(Instructions for the task): Each line between the one holding "Viewport: 346px width, 238px" and the end of the material below, both included, is to be transcribed word for word, with pictures left out.

(Records for processing):
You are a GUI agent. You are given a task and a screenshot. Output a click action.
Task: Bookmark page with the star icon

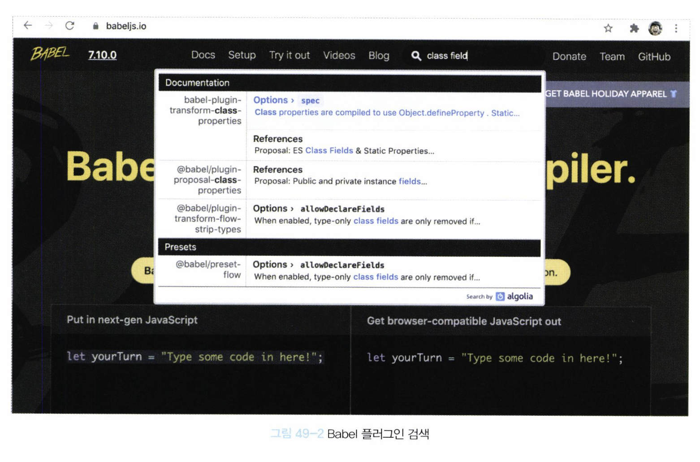pos(608,28)

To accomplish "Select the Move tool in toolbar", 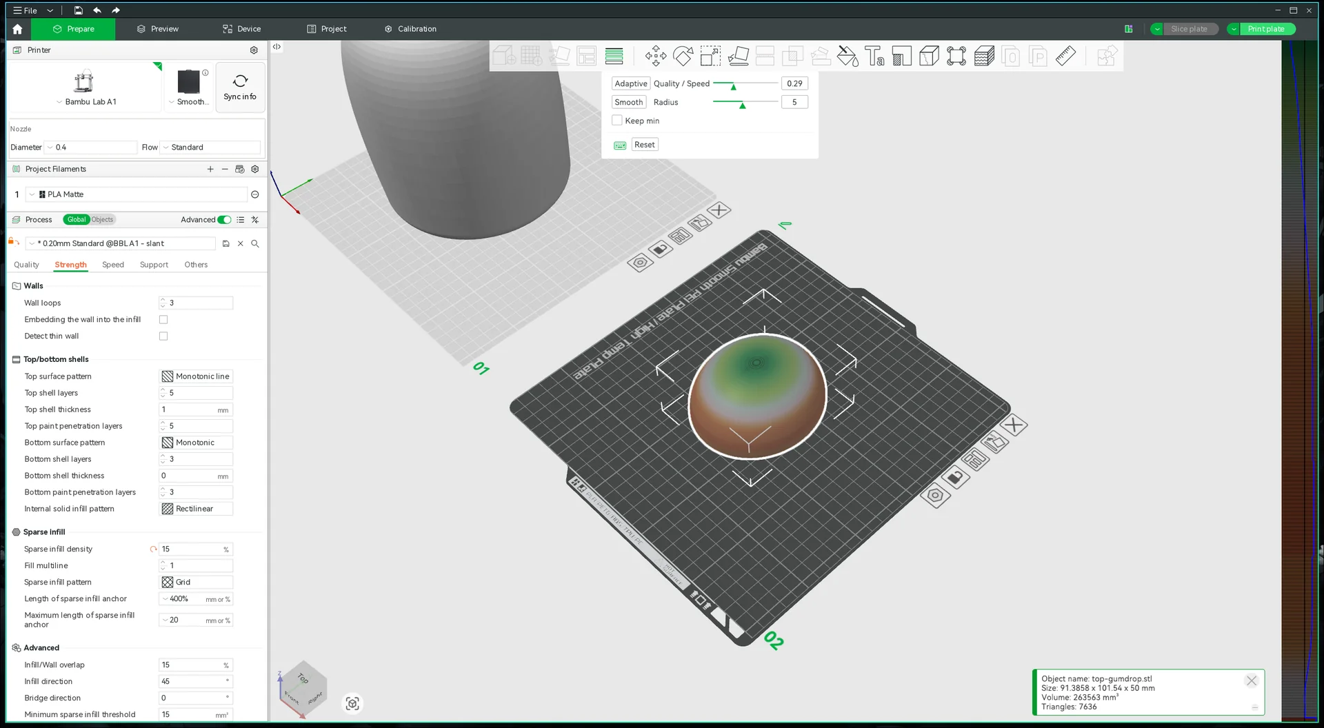I will pyautogui.click(x=655, y=56).
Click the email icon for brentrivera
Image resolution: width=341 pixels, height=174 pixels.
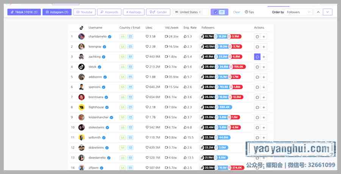pyautogui.click(x=130, y=97)
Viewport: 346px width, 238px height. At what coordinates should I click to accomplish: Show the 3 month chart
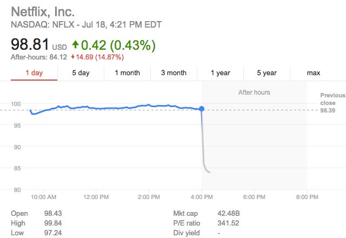(174, 73)
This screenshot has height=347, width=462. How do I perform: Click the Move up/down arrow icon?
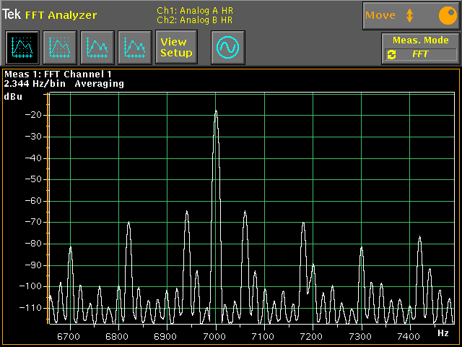point(409,15)
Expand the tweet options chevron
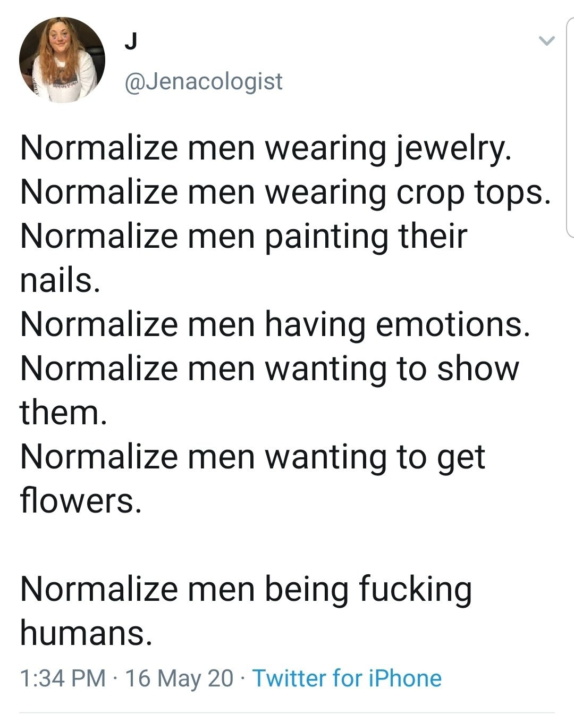Image resolution: width=574 pixels, height=721 pixels. coord(546,40)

(Exercise solution):
Viewport: 346px width, 238px height. At what coordinates should I click to accomplish: Show the 3 month chart
(174, 73)
This screenshot has height=347, width=462. How do I perform: Click the Move up/down arrow icon?
point(409,15)
Expand the tweet options chevron
Image resolution: width=574 pixels, height=721 pixels. coord(546,40)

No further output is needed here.